There is no requirement for NHS England to tell the patient that their data is being used in this way or to disclose what analytical techniques or algorithms are being applied. And the government’s consultation document goes further, increasing the barriers to transparency, suggesting that citizens should be charged for the privilege of asking about the use of their own data.
Manning argues that the possible uses of NHS data are much wider than just health. NHS England could, for instance, be encouraged to share and pool a patient’s data with other public sector bodies to take any number of decisions, including tackling fraud, enhancing efficiency, or to improve a citizen’s experience of public services.
Health data could inform decisions on benefits, the provision of social care, child protection, drivers licences, immigration, employment, judicial decisions and much more.
Trust must be maintained
Manning concedes that there are significant benefits to be gained through sharing data, but that these benefits require the continued trust and cooperation of patients.
All the available research shows that patients are overwhelmingly trusting of the NHS and particularly of its clinicians.

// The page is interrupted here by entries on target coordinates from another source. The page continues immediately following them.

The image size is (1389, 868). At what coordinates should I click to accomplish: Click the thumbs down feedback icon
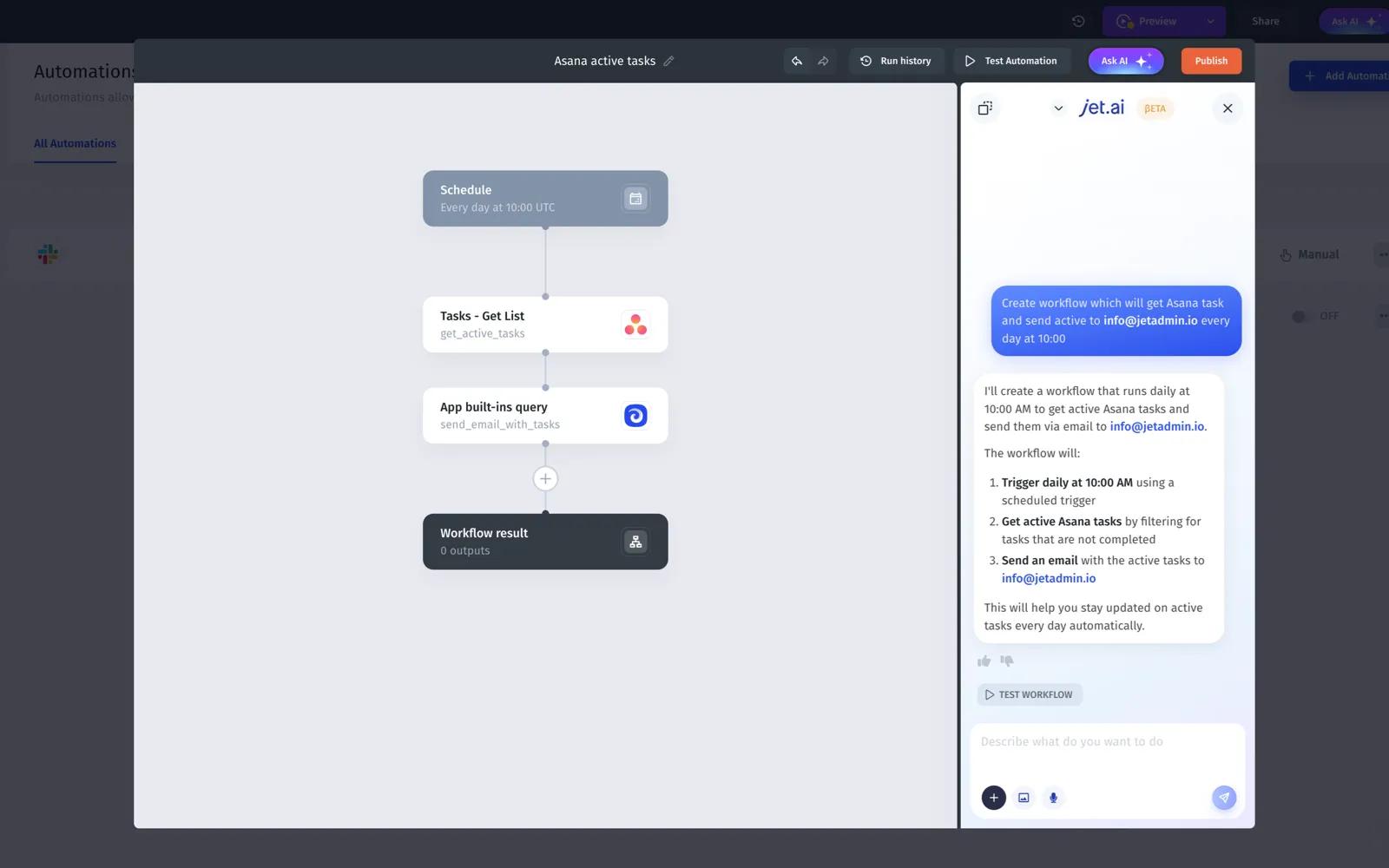click(1007, 661)
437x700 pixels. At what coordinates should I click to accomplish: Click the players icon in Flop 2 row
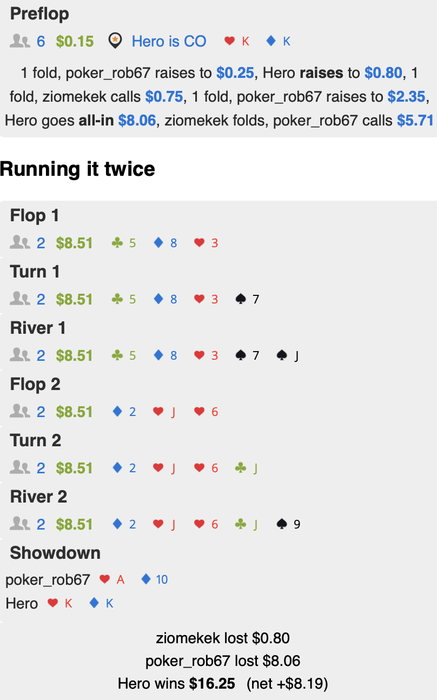20,412
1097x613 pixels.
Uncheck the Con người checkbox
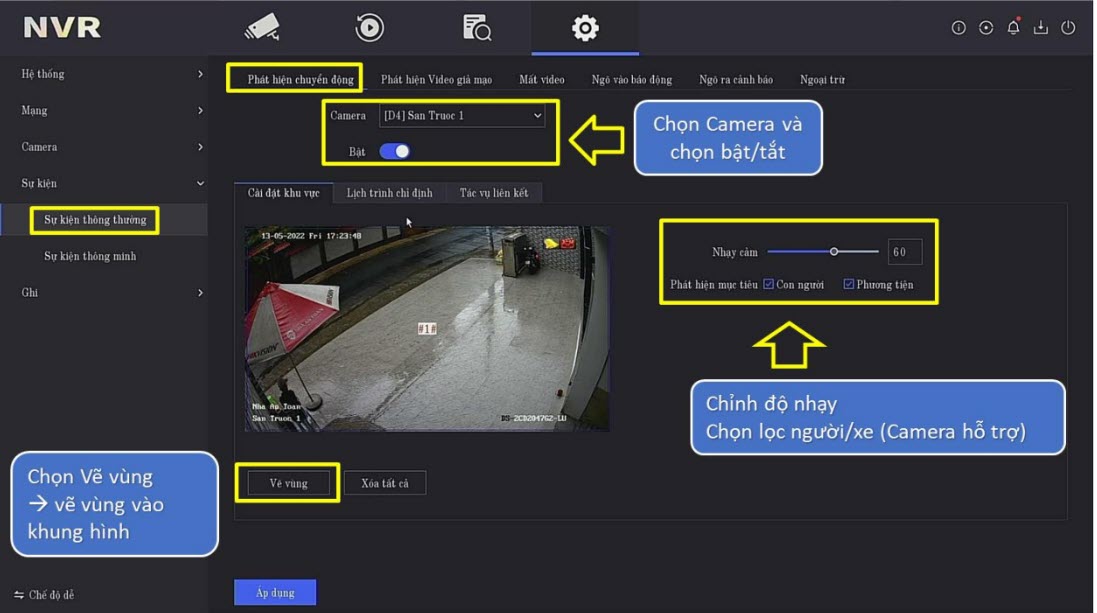pyautogui.click(x=769, y=284)
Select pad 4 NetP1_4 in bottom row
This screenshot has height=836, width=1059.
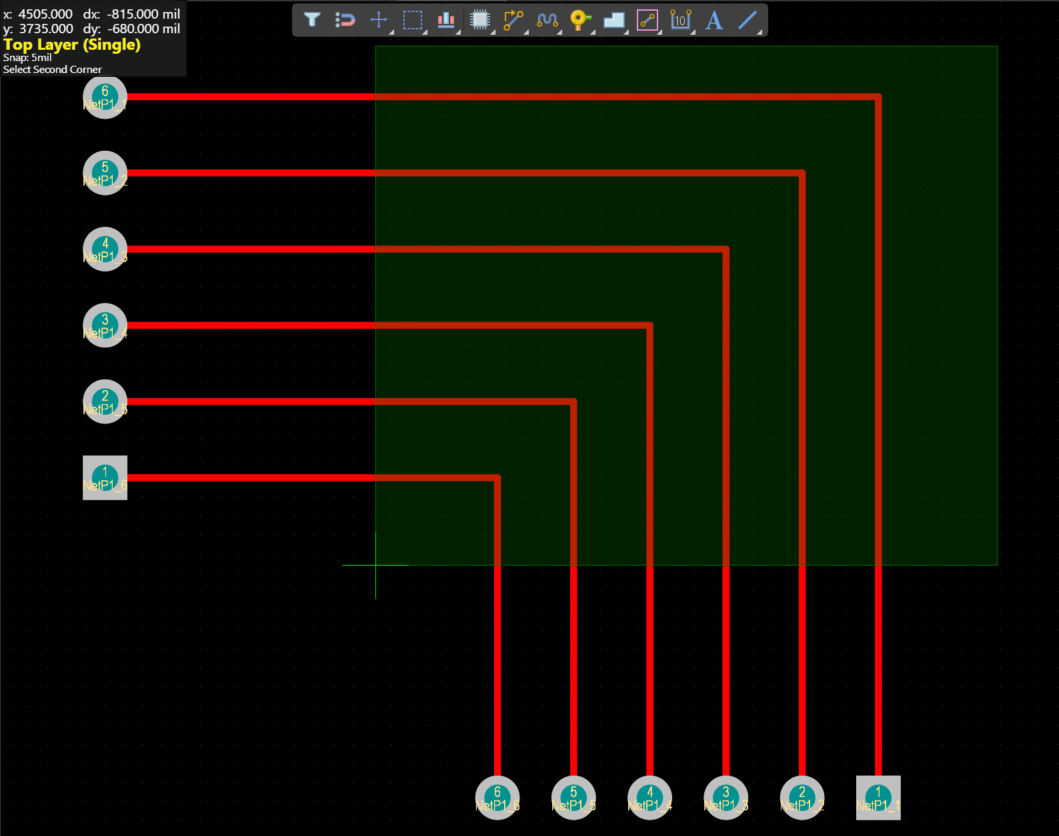tap(649, 797)
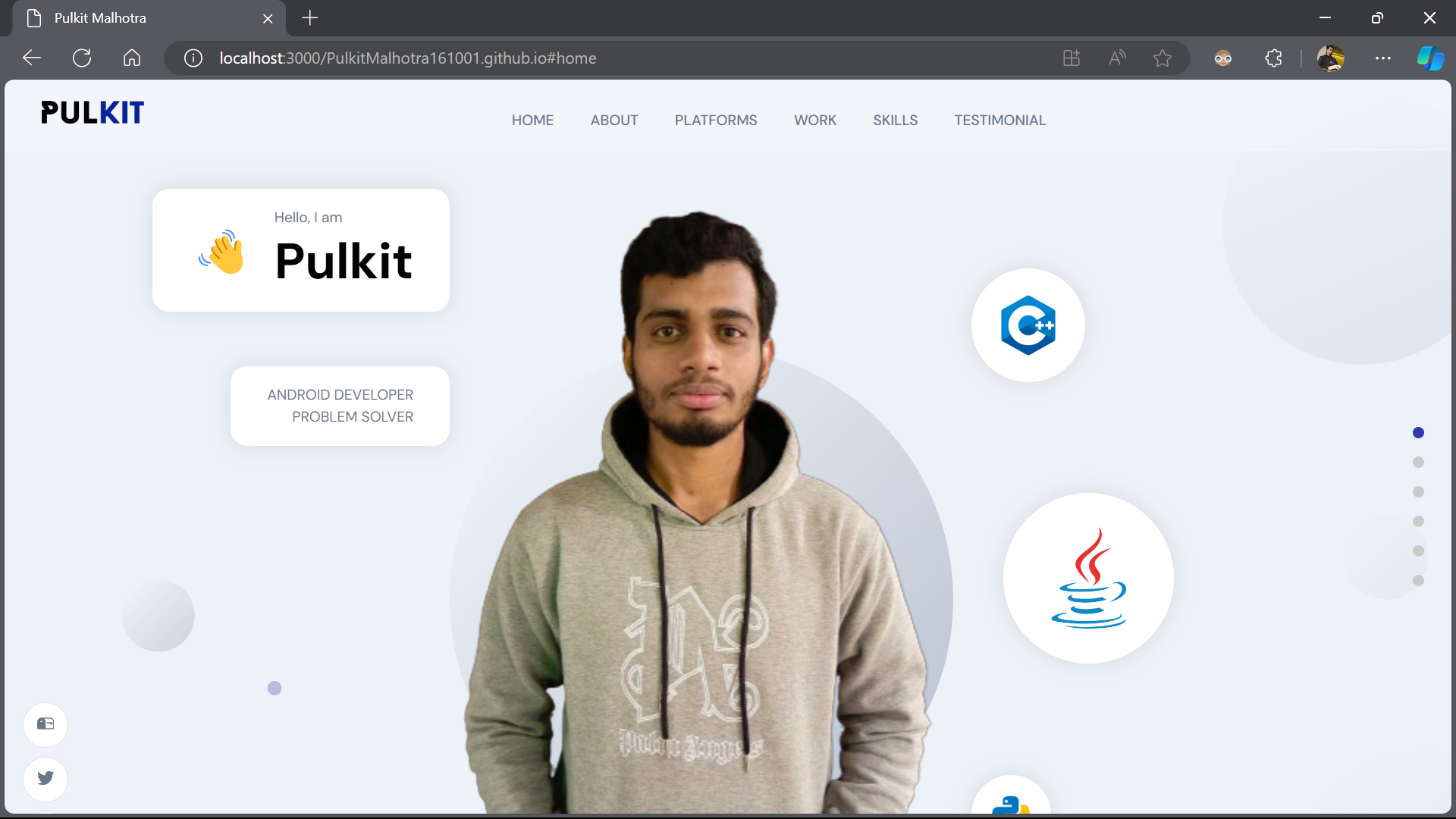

It would be a disaster if that trust was undermined by the failure to establish effective safeguards to protect the interests of patients.
NHS Digital was established to provide at least an element of protection. If it is to disappear then what is required is to put in place robust, external, independent scrutiny of NHS England. This could be through giving the currently toothless National Data Guardian effective powers of oversight. There should also be a statutory requirement of transparency. This would require NHS England and all NHS bodies to give patients the ability to find out what of their personal data is held by NHS organisations, who has had access to it and for what purpose it has been used.
The demise of NHS Digital will go unnoticed by the vast majority of the population. But its absorption into NHS England is a step in the wrong direction, signalling a policy approach which not only challenging the basic right of patients with respect to their own data but may also, ultimately, prove self-defeating.